◆ **About this exercise**:
Only the lines from the one with "The width and" through the last line of the data below are to be duplicated, exactly and without pictures.

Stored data
******

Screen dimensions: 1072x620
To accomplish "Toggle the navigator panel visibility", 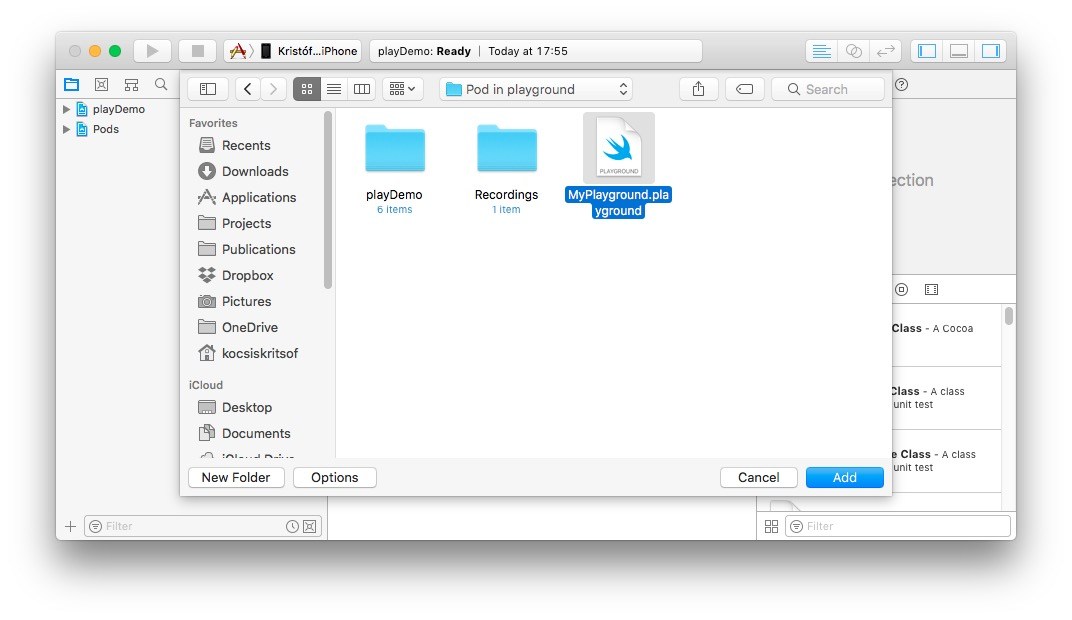I will pyautogui.click(x=926, y=50).
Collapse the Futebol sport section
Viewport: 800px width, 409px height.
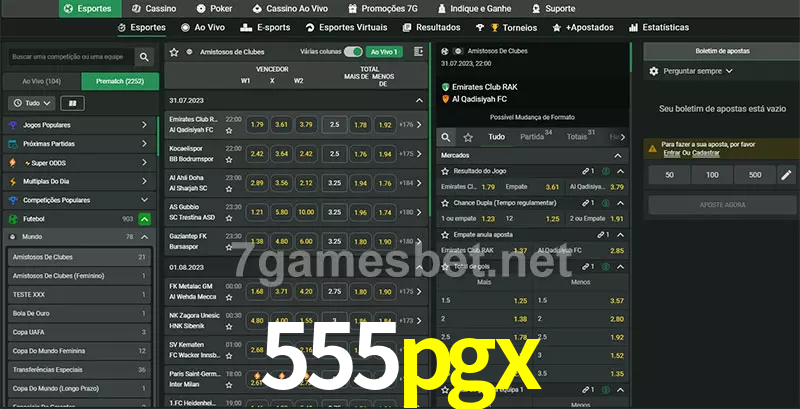144,218
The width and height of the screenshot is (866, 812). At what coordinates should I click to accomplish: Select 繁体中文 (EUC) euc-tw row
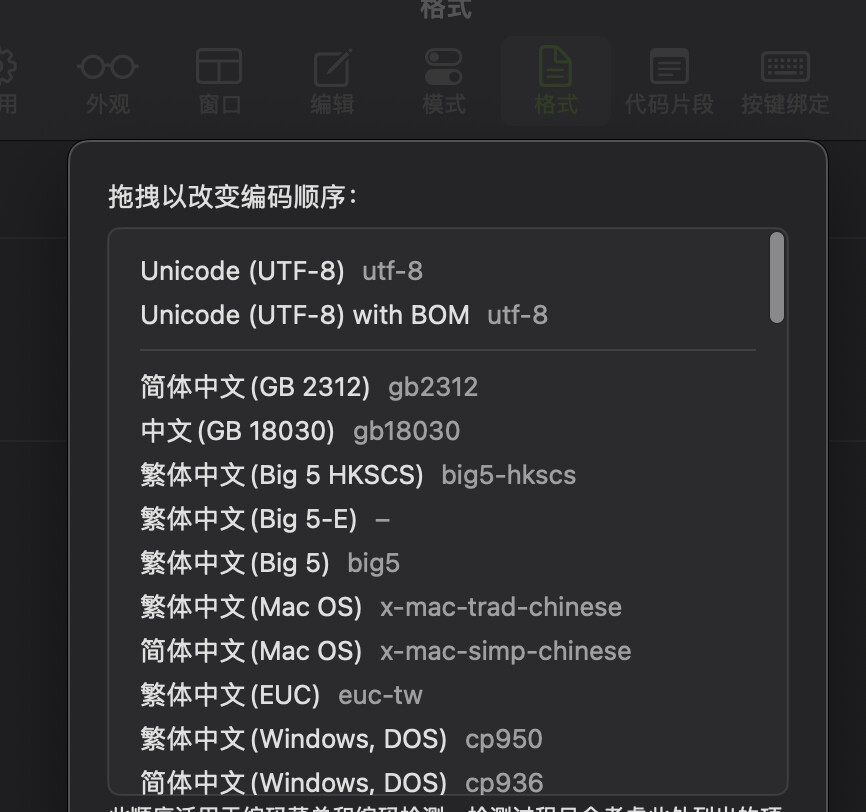tap(448, 695)
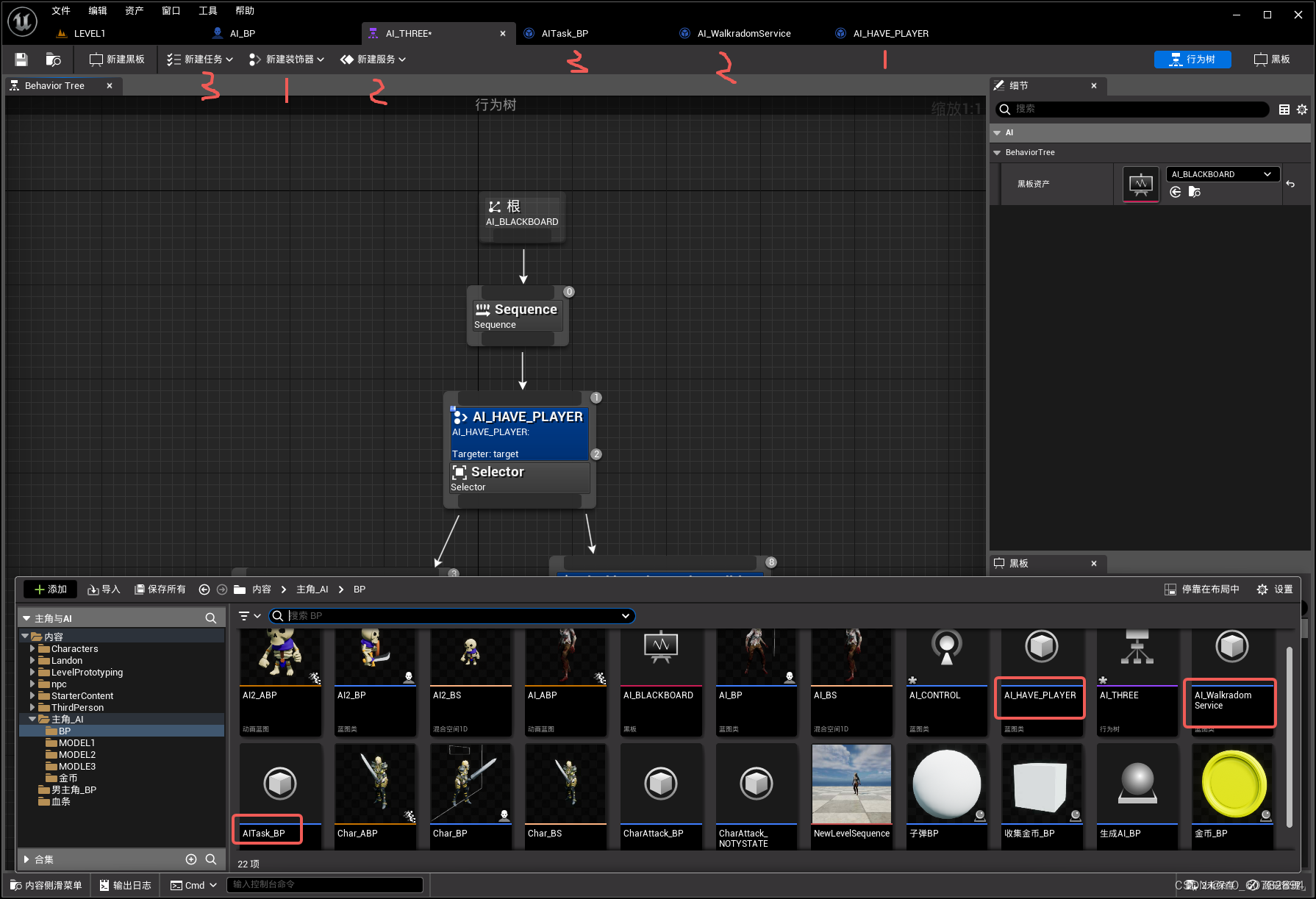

******

◆ **Written reply**:
The width and height of the screenshot is (866, 812). At what coordinates should I click to accomplish: Select 繁体中文 (EUC) euc-tw row
tap(448, 695)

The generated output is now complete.